▸ **To do**
Quote exactly, and only, the lines of the material below from the line with "[100% Hydromatic Waterproof" through the line with "Accessories [menuitem] (335, 107)".
=====
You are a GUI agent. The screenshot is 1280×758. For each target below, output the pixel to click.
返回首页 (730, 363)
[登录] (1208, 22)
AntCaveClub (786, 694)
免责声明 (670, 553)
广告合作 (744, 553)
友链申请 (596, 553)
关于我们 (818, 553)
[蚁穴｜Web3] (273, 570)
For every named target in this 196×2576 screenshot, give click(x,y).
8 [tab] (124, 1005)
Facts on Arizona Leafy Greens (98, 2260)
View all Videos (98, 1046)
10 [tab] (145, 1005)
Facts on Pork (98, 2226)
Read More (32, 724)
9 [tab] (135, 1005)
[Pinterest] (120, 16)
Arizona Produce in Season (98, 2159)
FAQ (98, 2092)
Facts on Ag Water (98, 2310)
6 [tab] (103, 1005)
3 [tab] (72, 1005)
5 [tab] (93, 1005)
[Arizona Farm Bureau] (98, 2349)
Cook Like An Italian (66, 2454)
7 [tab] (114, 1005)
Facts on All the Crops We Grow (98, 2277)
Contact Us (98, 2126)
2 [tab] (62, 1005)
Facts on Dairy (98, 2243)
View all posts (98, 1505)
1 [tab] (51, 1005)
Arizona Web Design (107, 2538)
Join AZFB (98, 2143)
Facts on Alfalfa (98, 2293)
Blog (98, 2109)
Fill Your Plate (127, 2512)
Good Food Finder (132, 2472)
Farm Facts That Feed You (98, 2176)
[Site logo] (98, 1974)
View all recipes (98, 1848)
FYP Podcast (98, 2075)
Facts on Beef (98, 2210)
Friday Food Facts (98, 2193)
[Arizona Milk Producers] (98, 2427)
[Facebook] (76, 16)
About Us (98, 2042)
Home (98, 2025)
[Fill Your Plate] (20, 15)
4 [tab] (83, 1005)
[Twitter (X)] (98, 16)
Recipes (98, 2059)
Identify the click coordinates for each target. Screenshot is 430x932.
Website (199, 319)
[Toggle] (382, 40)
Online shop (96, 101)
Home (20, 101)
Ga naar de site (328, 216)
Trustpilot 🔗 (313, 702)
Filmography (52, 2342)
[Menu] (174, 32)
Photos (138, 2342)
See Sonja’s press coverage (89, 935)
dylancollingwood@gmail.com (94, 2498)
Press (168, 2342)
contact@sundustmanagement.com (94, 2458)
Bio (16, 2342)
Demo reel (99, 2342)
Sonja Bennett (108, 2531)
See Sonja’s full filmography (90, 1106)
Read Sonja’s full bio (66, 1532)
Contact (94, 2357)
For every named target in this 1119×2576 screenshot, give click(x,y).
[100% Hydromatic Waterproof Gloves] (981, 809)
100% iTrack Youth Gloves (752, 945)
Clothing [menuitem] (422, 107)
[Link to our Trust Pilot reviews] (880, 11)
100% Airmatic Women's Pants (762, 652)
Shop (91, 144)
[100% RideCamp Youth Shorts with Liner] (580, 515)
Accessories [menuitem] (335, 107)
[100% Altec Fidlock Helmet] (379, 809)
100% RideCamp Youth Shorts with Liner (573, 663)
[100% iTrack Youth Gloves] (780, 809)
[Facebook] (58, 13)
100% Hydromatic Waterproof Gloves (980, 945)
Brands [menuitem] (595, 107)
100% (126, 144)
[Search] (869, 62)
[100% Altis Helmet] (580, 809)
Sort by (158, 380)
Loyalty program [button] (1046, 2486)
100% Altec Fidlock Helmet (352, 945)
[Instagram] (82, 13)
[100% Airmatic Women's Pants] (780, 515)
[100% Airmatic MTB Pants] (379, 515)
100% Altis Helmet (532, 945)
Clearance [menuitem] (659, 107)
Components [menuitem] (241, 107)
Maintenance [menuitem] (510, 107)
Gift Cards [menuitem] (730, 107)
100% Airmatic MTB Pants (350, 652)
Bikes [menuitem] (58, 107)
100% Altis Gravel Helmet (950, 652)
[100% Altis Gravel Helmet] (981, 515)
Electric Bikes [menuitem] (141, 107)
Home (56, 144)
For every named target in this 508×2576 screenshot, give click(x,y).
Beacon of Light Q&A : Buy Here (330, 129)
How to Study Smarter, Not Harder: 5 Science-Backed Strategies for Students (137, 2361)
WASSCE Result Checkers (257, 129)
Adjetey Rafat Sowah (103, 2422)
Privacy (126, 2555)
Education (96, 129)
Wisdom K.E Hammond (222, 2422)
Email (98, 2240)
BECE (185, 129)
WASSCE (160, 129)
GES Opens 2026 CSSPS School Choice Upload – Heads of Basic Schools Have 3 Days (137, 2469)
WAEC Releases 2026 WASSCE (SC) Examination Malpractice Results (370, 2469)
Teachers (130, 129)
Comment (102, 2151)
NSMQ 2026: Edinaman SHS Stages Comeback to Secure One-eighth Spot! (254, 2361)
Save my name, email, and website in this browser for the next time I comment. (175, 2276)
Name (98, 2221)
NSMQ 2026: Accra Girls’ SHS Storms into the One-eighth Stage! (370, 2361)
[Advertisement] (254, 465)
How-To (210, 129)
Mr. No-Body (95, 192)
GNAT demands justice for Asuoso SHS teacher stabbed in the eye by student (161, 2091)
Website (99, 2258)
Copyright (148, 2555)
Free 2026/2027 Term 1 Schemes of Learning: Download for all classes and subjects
=====
▸ **Answer below**
[100% Hydromatic Waterproof Gloves] (981, 809)
100% iTrack Youth Gloves (752, 945)
Clothing [menuitem] (422, 107)
[Link to our Trust Pilot reviews] (880, 11)
100% Airmatic Women's Pants (762, 652)
Shop (91, 144)
[100% RideCamp Youth Shorts with Liner] (580, 515)
Accessories [menuitem] (335, 107)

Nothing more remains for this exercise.